──────── DATA FOR THE TASK ────────

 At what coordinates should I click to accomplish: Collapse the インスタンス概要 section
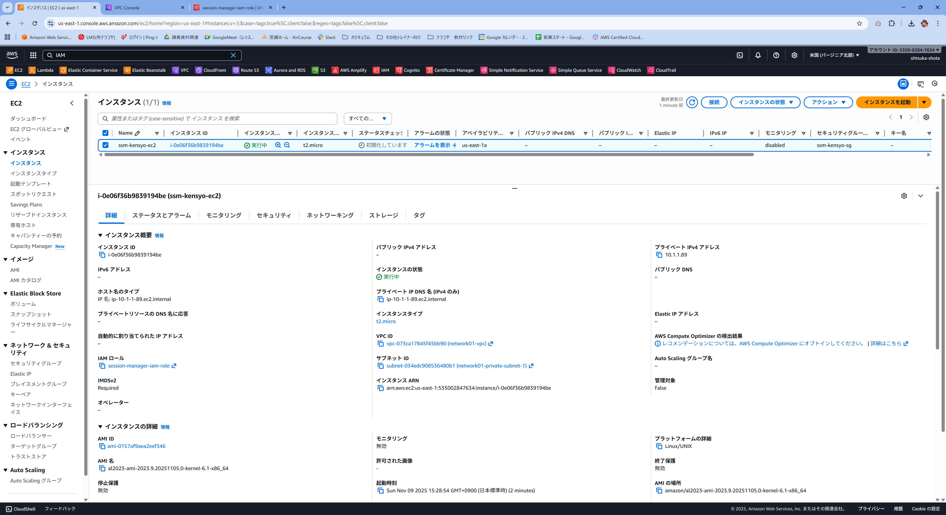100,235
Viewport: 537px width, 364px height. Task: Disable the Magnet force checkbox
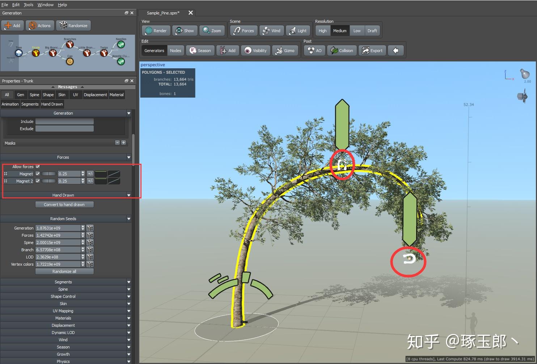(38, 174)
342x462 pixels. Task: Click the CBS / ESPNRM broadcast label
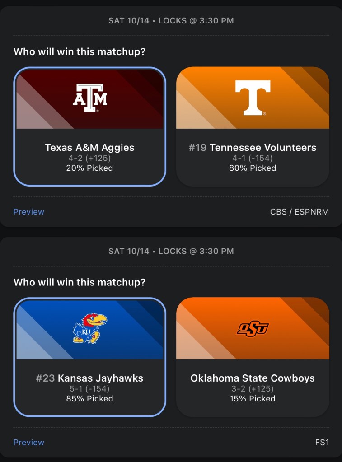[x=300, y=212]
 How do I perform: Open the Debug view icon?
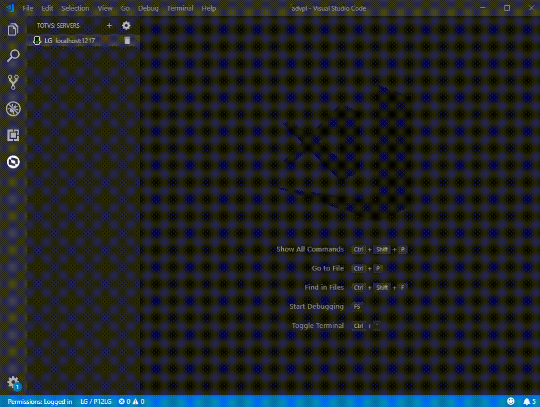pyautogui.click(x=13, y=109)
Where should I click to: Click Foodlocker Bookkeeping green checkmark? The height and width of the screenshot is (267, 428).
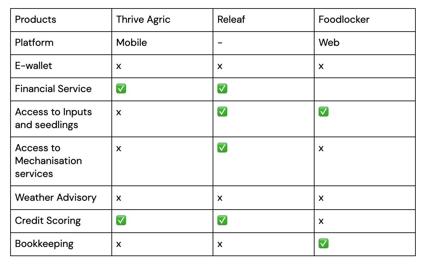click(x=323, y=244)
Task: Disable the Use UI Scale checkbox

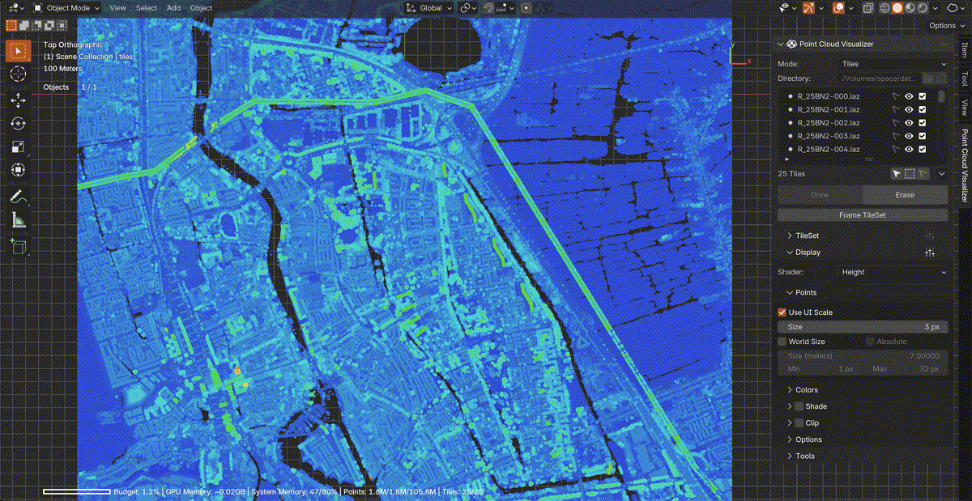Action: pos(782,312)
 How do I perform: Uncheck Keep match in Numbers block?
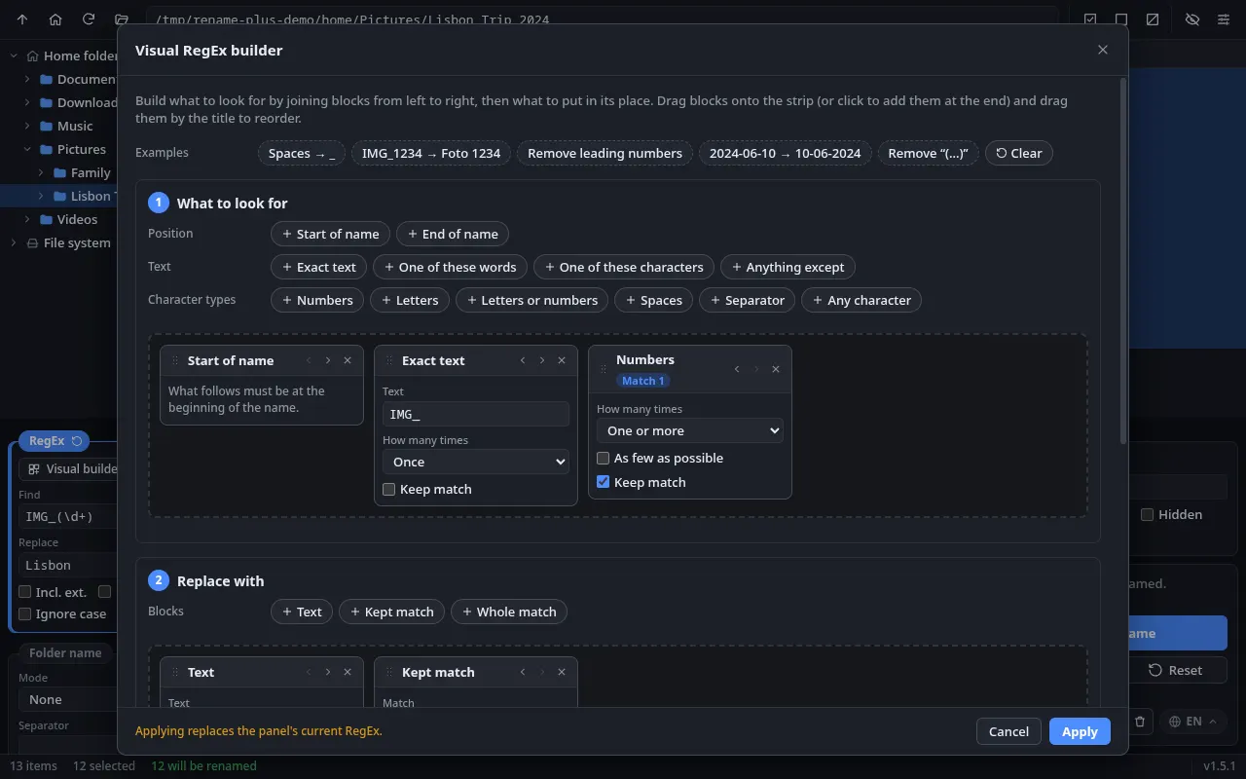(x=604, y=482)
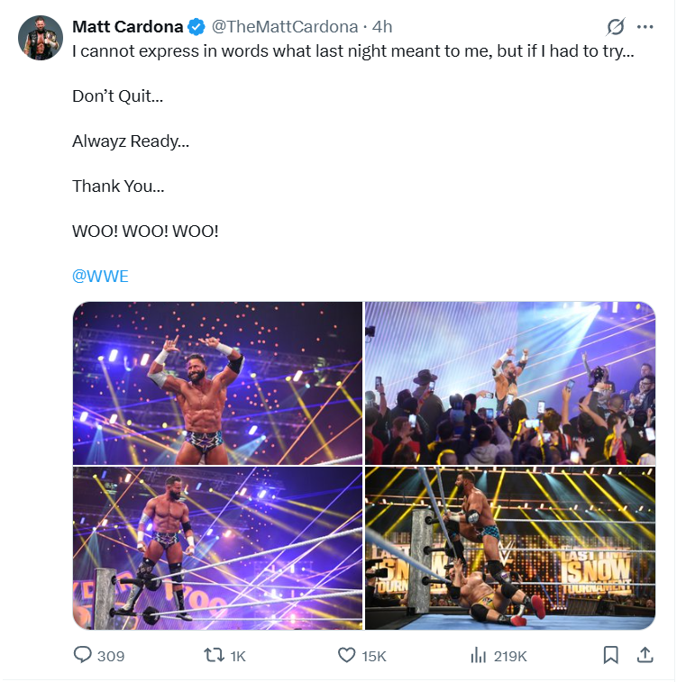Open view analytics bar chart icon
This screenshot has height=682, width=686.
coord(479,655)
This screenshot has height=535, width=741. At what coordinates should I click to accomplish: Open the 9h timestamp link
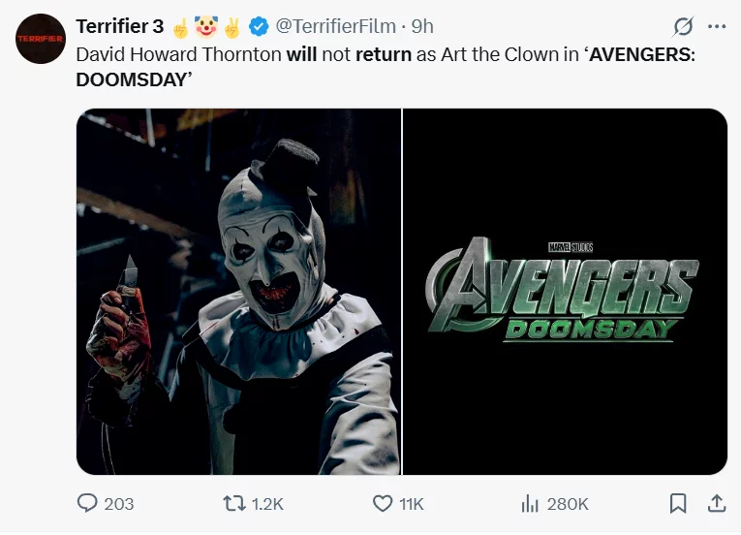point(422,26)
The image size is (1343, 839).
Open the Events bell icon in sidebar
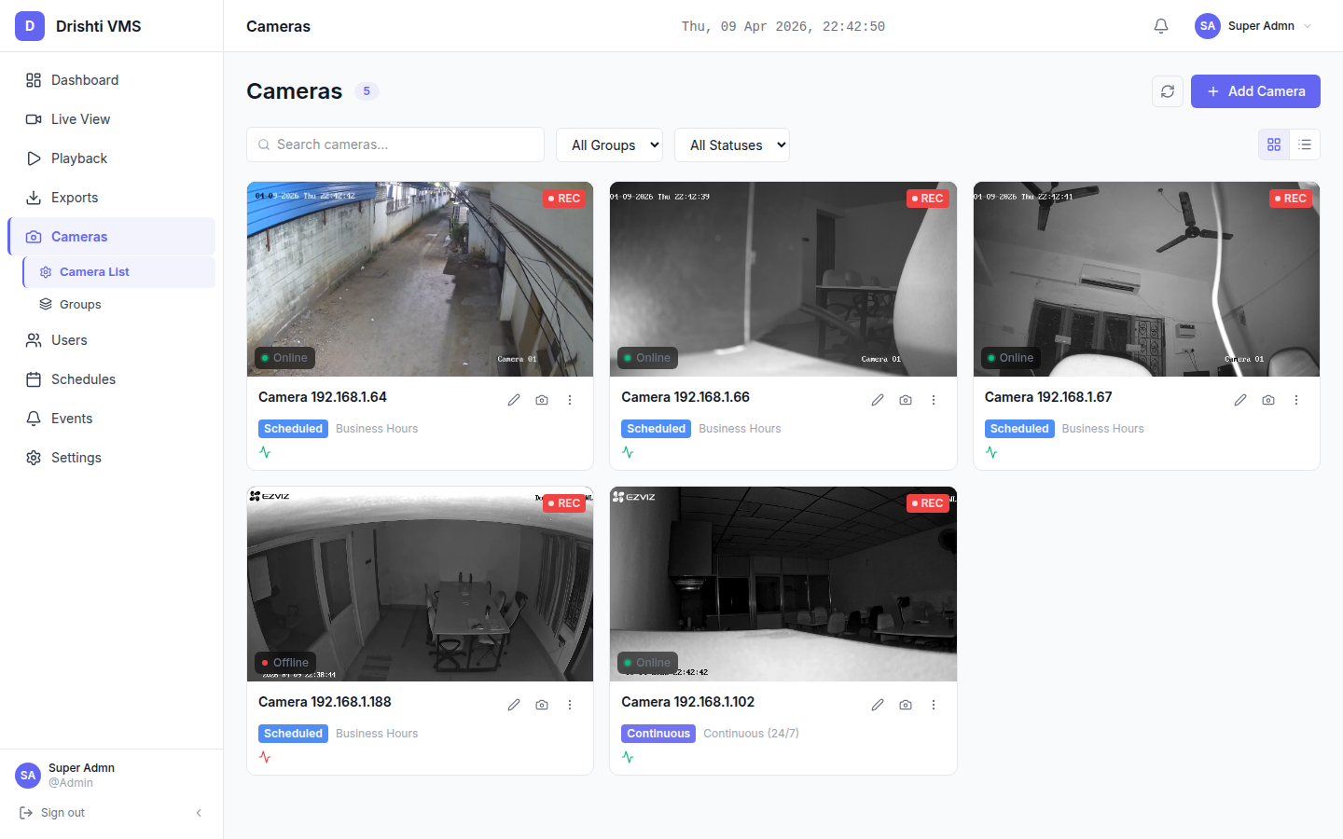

────────

REQUIREMENT ::
Reproduce every one of the lines above word for word, omitting the pictures.

TASK SOLUTION ::
 At what coordinates should I click to accomplish: Collapse the インスタンス概要 section
100,235
Viewport: 537px width, 364px height. Task: Disable the Magnet force checkbox
(38, 174)
342x462 pixels. Task: Click the CBS / ESPNRM broadcast label
[x=300, y=212]
 How do I perform: Open the Debug view icon?
pyautogui.click(x=13, y=109)
Where should I click to: Click Foodlocker Bookkeeping green checkmark? The height and width of the screenshot is (267, 428).
click(x=323, y=244)
Task: Disable the Use UI Scale checkbox

Action: pos(782,312)
 How do I perform: Uncheck Keep match in Numbers block?
(x=604, y=482)
Open view analytics bar chart icon
This screenshot has height=682, width=686.
coord(479,655)
This screenshot has height=535, width=741. At what coordinates should I click to accomplish: Open the 9h timestamp link
point(422,26)
The image size is (1343, 839).
Open the Events bell icon in sidebar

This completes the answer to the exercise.